If you are doing an enzyme assay to test cellular fractions for contamination with extraneous material, what enzymes could be used to test for contamination with inner membrane and matrix in the mitochondria?
a. Pyr. DH in matrix and Cytochrome C oxidase IM
b. PK matrix and FAD dependent G3PDH IM
c. Thermogenin matrix and succinate DH IM
d. NADH DH matrix and a-KG DH IM
NADH Dehydrogenase and a-kg dehydrogenase can be used. NADH DH is complex one in oxidative phosphorylation and is located in inner mitochondrial membrane. This would be ideal to check to see if the matrix has been contaminated with the inner membrane. A-KG DH is soluble enzyme of TCA and this occurs in the matrix.
PK is in cytosol as it is glycolysis enzyme,FAD dependendent G3P DH is located on outside of inner mito membrane facing IMS.

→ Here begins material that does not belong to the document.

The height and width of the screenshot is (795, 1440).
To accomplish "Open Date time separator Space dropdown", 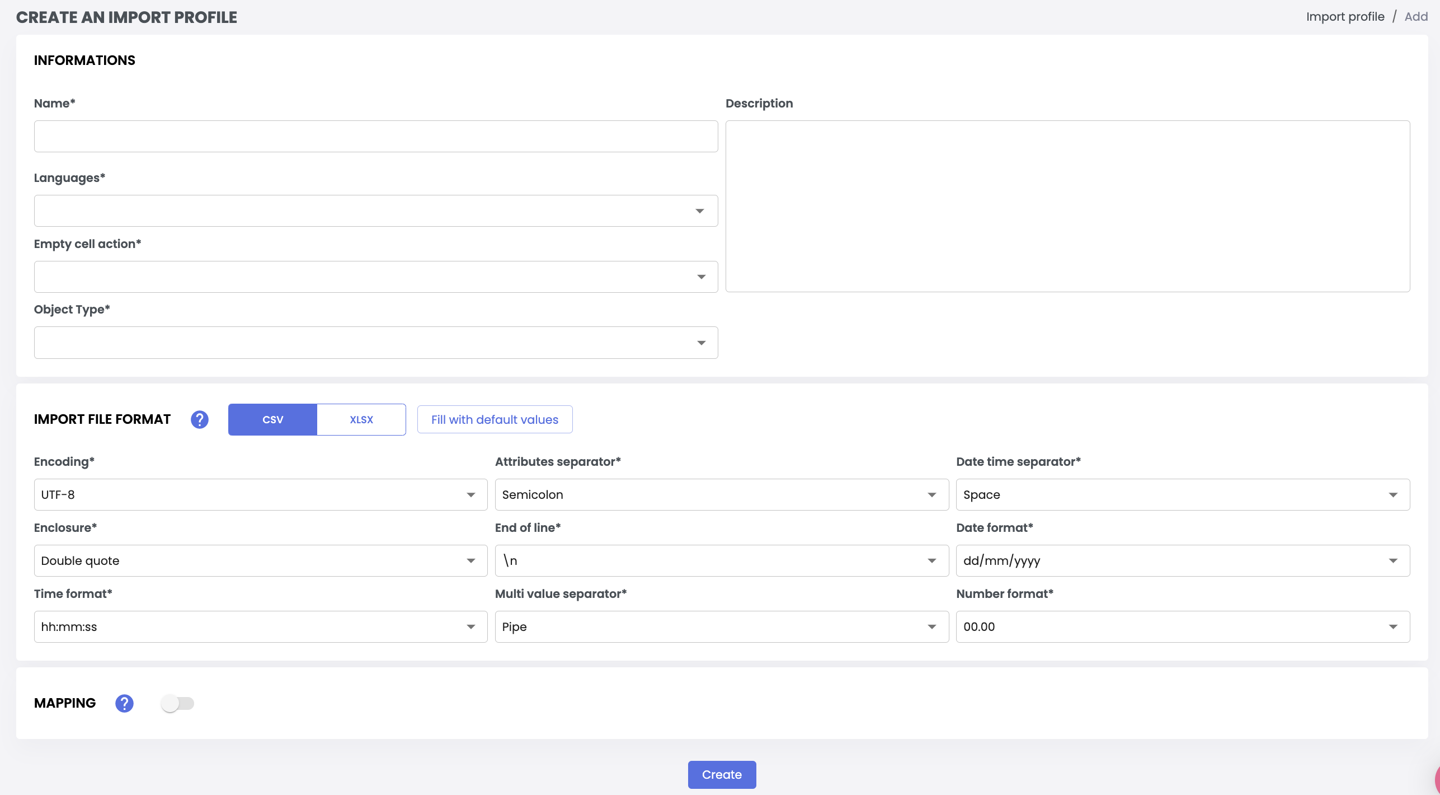I will (1182, 495).
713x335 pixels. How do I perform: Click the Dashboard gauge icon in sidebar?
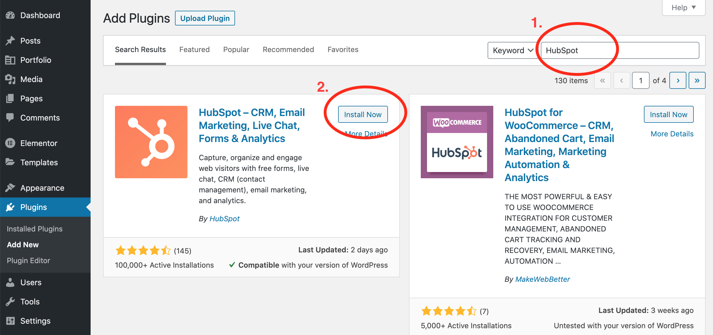[x=10, y=15]
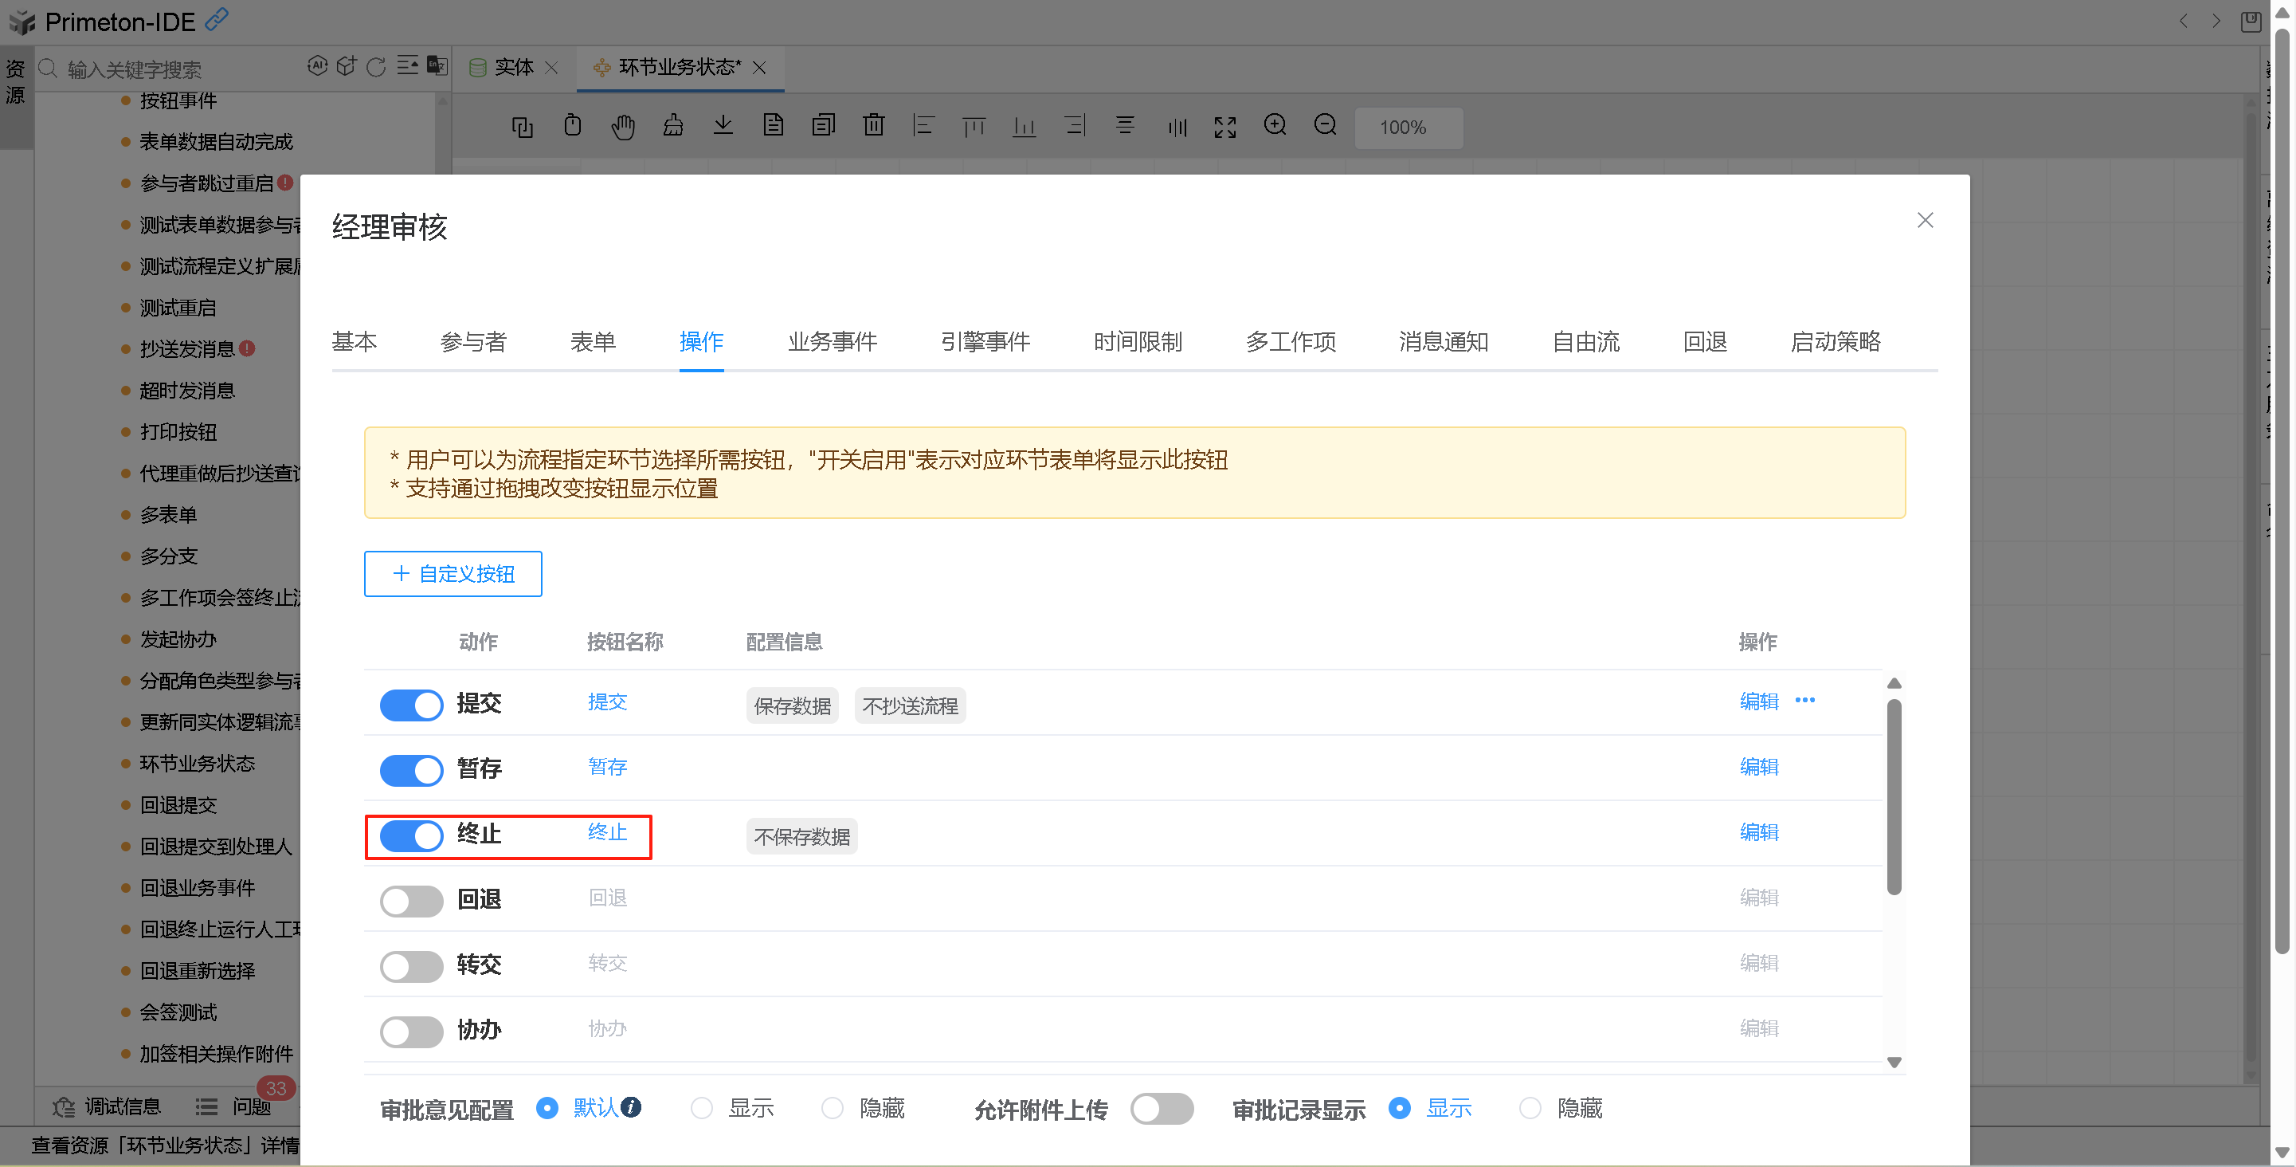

A 10 wk old boy was admitted to metabolic unit of peds hospital with irregularities in brain development. after birth he was in respiratory distress, showed hypotonia, fed poorly, and had frequent siezures. His lab results showed pH 7.2, elevated serum pyruvate, lactate and alanine. Decreased Citrate. What kind of deficiency does he have what should he be treated with?
a. Low galactose diet ; GALT
b. coQ and carnitine ; Orotic aciduria
c. uncooked corn starch meals ; malabsorption
d. allopurinol ; poisoned
e. dichloroacetate thiamine and citrate ; PDC
E because low citrate and high pyruvate indicate pyruvate dehydrogenase activity. This explains hte increased lactate and alanine. Dichloroacetate inhibts Pyr DH kinase and thiamine is a cofactor of pyruvate dehydronase and citrate treats acidemia.
A patient is admitted to the ER with a fever of 105.8F he is flushed with sweaty skin, tachycardia, rapid respiration. He complains of nausea malaise and palpatations. He admits he took natural weight loss supplements, what is the active ingredient in this supplement?
a. Cyanide
b. 2,4-Dinitrophenol
c. Antimycin A
d. Ologomycin
2,4 Dinitrophenol it is an uncoupler and causes protons to leak back into the matrix disrupting the proton gradient causing ATP to be released as heat.
Arsenite is a poison that causes toxicity by forming chemical bonds with SH groups especially when the groups are close together. Which mitochondrial enzyme uses a cofactor susceptible to this poisoning?
The E2 subunit of pyruvate dehydrogenase complex uses lipoamide to transfer the decarboxylated products to Coenzyme A. Lipoamide gets converted to an intermediate in the process and this intermediate has two close spaced SH groups.
If ATP to ADP ratio is high what happens with oxidative phosphorylation?
There is a lot of excess energy so ATP synthase is inhibited, which increases H gradient and therefore decreases the electron transport and hydrogen pumping, slowing down TCA cycle and decreasing glycolysis.